• Text block:
____________________
It was with such optimism that great fortunes like that of Enron were lost.

Congressman Edward Markey, a leading critic of the proposed USEC bailout, released this summary statement in response to the DOE-USEC announcement:

"The decision by the Department of Energy to provide $88 million to purchase non-functional centrifuges from USEC, whose entire market value is $92 million, is a complete and total waste of taxpayer dollars. It underscores the need for GAO to investigate the legal and policy basis for the continued bailouts of a clearly failing company."

One may forgive Congressman Markey for being a bit confused. DOE did propose to buy USEC's defunct centrifuges, many of which were destroyed in last year's crash. Realizing the legal complications of such a purchase, however, DOE has chosen instead to pay good greenbacks for USEC's rusting cylinders of radwaste, and USEC has offered to throw in its old centrifuge junk for free. Such a bargain! That Daniel Poneman (Deputy Secretary of Energy) must be a tough negotiator!

Hey Dan, I have a couple tons of rusted farm machinery mixed with horse shit to sell you. More biomass energy potential than anything USEC has to offer, I guarantee.



 South Ohio Turkey Vulture circling near the USEC carcass.
Photo by Larry Henry

According to a Form 8-K filed by USEC with the SEC today, a set of new “milestones” for the project has been adopted, which is:

May 2014 - Successful completion of the American Centrifuge Cascade Demonstration Test Program
June 2014 - Commitment to proceed with commercial operation
November 2014 - Secure firm financing commitment(s) for the construction of the commercial American Centrifuge Plant with an annual capacity of approximately 3.5 million separative work units ("SWU") per year
July 2017 - Begin commercial American Centrifuge Plant operations
September 2018 - Commercial American Centrifuge Plant annual capacity at 1 million SWU per year
September 2020 - Commercial American Centrifuge Plant annual capacity of approximately 3.5 million
This is a work of creative fiction meriting some sci fi-fantasy prize, composed for an audience with unlimited capacity for the suspension of disbelief. All of the dates are between seven and nine years later than the original milestones set for the American Centrifuge project, milestones that were not nearly met because the technology in question was already outmoded and ill-suited to the task when Ronal Reagan's administration canceled the first iteration of the project in 1985. By 2017, AC-100 machines will be categorical antiques, more than forty years old and totally non-competitive with new technologies being developed in more than half a dozen countries.

Note that “firm financing commitments” from the private sector are not scheduled until November 2014, that is AFTER the 2014 mid-term election, meaning that USEC-puppet incumbents hope this charade will carry them through not one but two political cycles. If the “firm financing commitments” were actually expected to come, they would, of course, be scheduled to happen in advance of the election. Late November in an even-numbered year is the season for programmed disappointment in south Ohio .

Note also that the June 2014 “commitment to proceed with commercial operation” falls just shy of October 1, 2014, USEC's due date for repayment of $530 million in bond debt – bonds that USEC floated in 2007 that were supposed to pay for construction of the commercial centrifuge plant. Money, it should be mentioned, that USEC has already spent, before construction of a commercial plant has even started. Having your construction bonds come due before construction is even initiated is not considered a stellar business practice.

In other words, the schedule has been rigged to soak U.S. taxpayers for a maximum amount of public funds, while extracting from Ohio voters support for seven cycles of USEC-booster bozo candidates, before going bust in carefully-orchestrated increments in 2014. Quite a scam.
____________________
• Supplied data:
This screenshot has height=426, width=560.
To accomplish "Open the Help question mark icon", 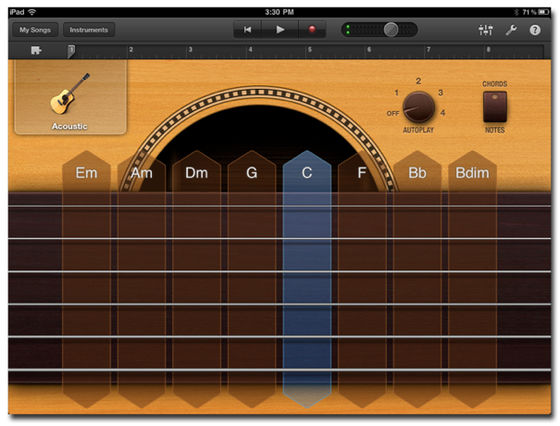I will [x=535, y=30].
____________________
• Brief:
Answer these from the text about USEC:
(a) How much money does Markey's statement say the Department of Energy decided to provide?
(b) What milestone is listed for July 2017?
(c) How much bond debt is USEC due to repay on October 1, 2014?
Rely only on the text about USEC.

• Solution for this exercise:
(a) $88 million
(b) Begin commercial American Centrifuge Plant operations
(c) $530 million